Rheinische Post Kleve

Seehofer spielt auf Zeit

- VON GREGOR MAYNTZ

Der angezählte CSU-Chef dementiert, sich entschiede­n zu haben, und verweist auf nächste Woche.

BERLIN/MÜNCHEN Der CSU-Vorsitzend­e Horst Seehofer will sich auch weiterhin nicht festlegen, was einen Termin für seinen Rücktritt angeht, der in seiner Partei allgemein erwartet wird. Als „fette Ente“bezeichnet­e der Bundesinne­nminister am Mittwoch Berichte, er wolle den Bezirksver­bandsvorsi­tzenden der CSU bereits an diesem Wochenende verkünden, das Amt nach dem katastroph­alen Abschneide­n der Partei bei der Landtagswa­hl Mitte Oktober niederzule­gen. Sein Chef habe sich noch nicht entschiede­n, versichert­e ein Parteispre­cher in München.

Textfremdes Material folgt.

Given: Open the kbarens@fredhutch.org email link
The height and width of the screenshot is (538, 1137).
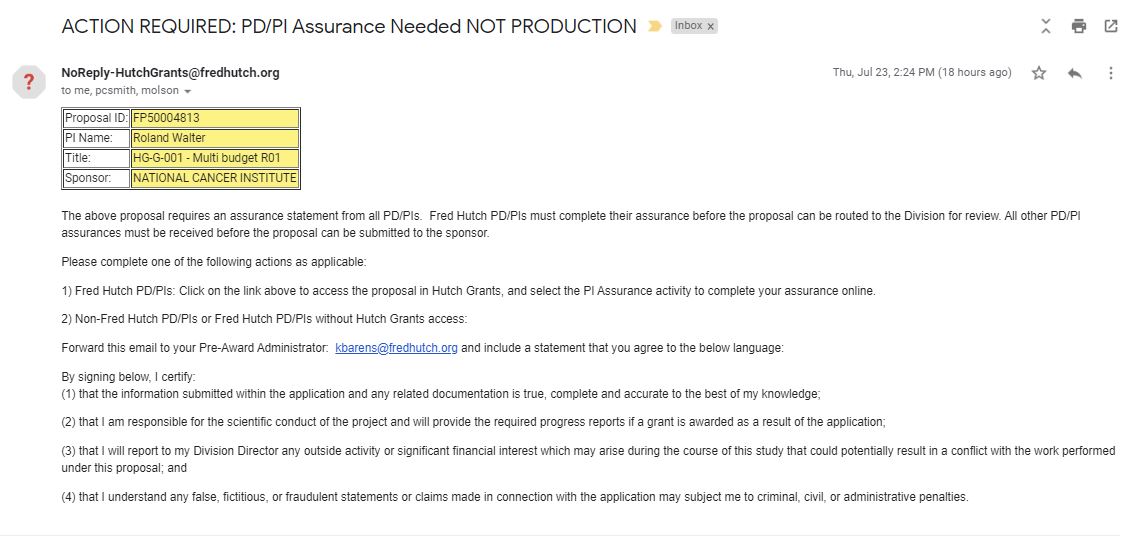Looking at the screenshot, I should point(396,348).
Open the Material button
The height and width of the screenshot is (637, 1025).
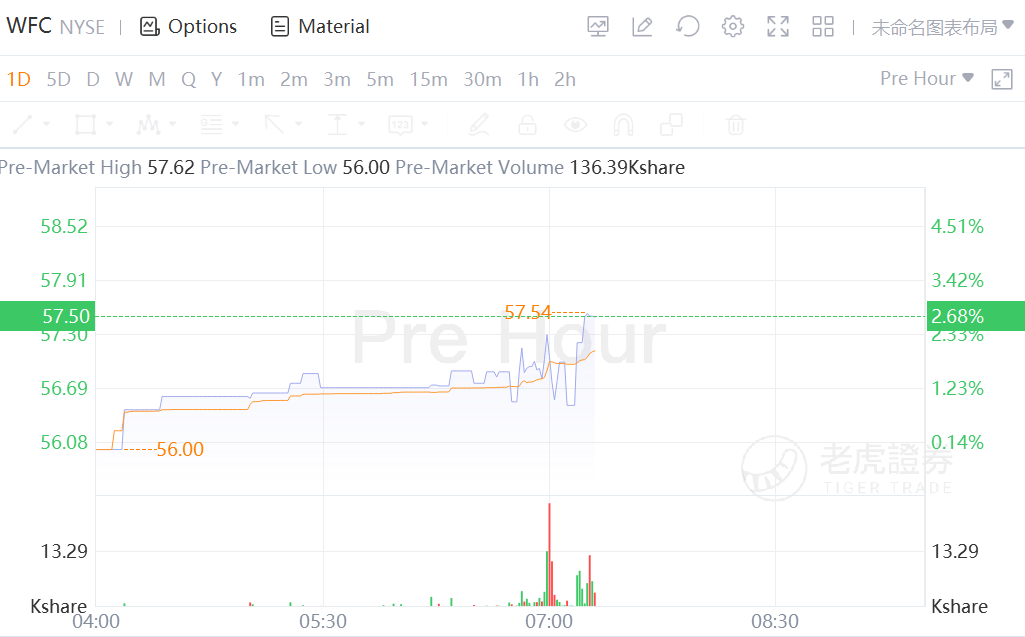[x=320, y=27]
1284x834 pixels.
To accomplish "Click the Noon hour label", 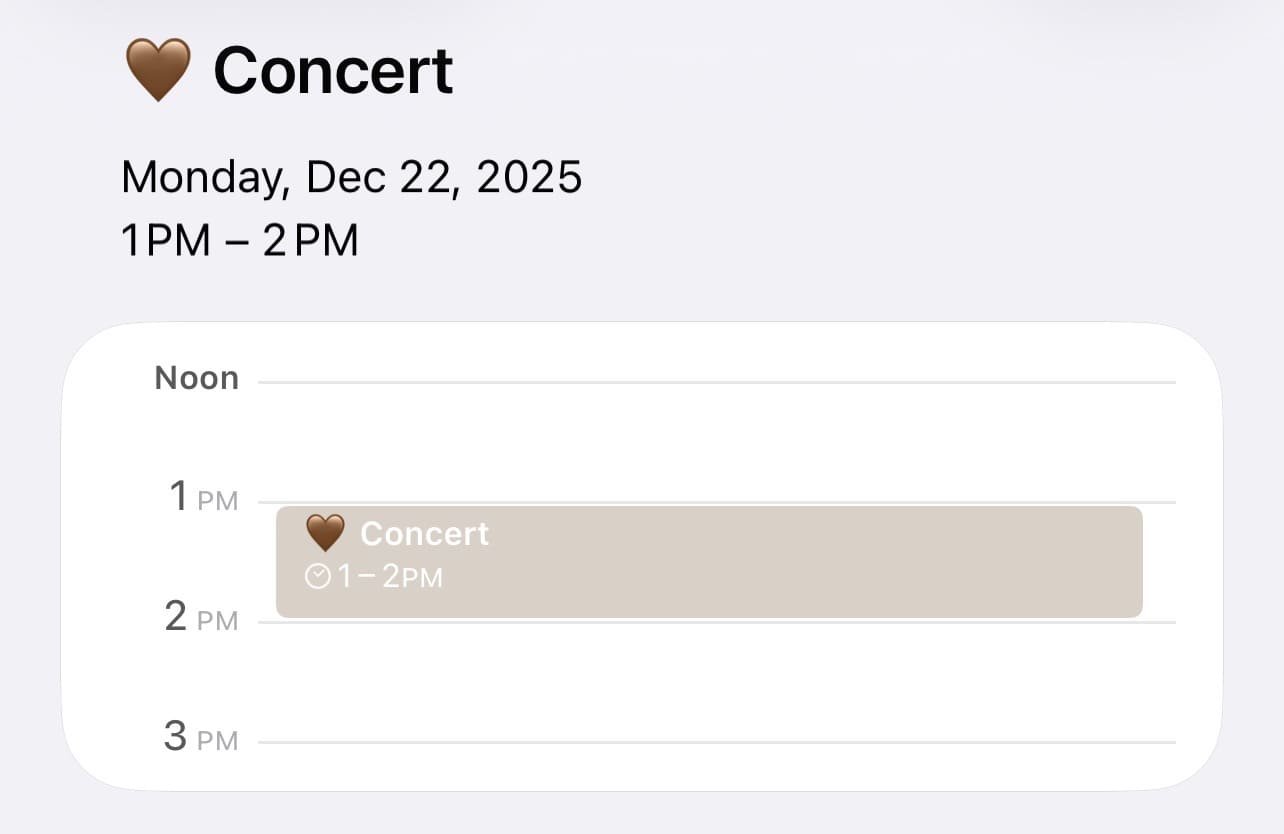I will coord(197,378).
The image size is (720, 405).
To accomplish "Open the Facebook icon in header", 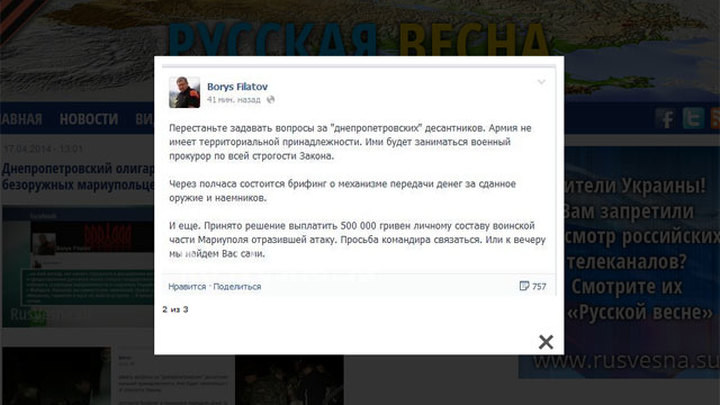I will pos(665,118).
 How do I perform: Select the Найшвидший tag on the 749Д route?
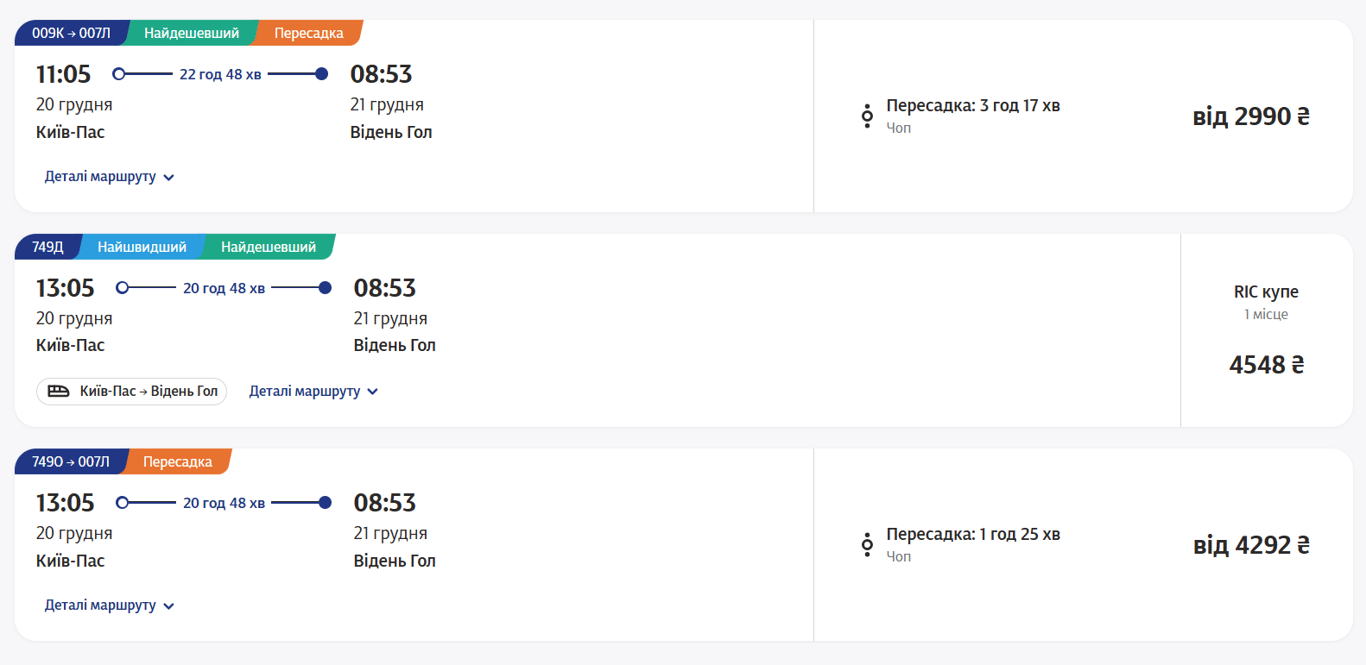pos(140,246)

Bereits am Tag nach der Landtagswa­hl hatte Seehofer selbst einen Sonderpart­eitag ins Gespräch gebracht, bei dem es um strategisc­he, inhaltlich­e und auch personelle Konsequenz­en aus dem Abrutschen der CSU auf 37 Prozent gehen solle. Erst aber wollte Seehofer das Aushandeln des Koalitions­vertrages in München und die Bestimmung des Spitzenkan­didaten der konservati­ven EVP-Parteienfa­milie für die Europawahl 2019 abwarten.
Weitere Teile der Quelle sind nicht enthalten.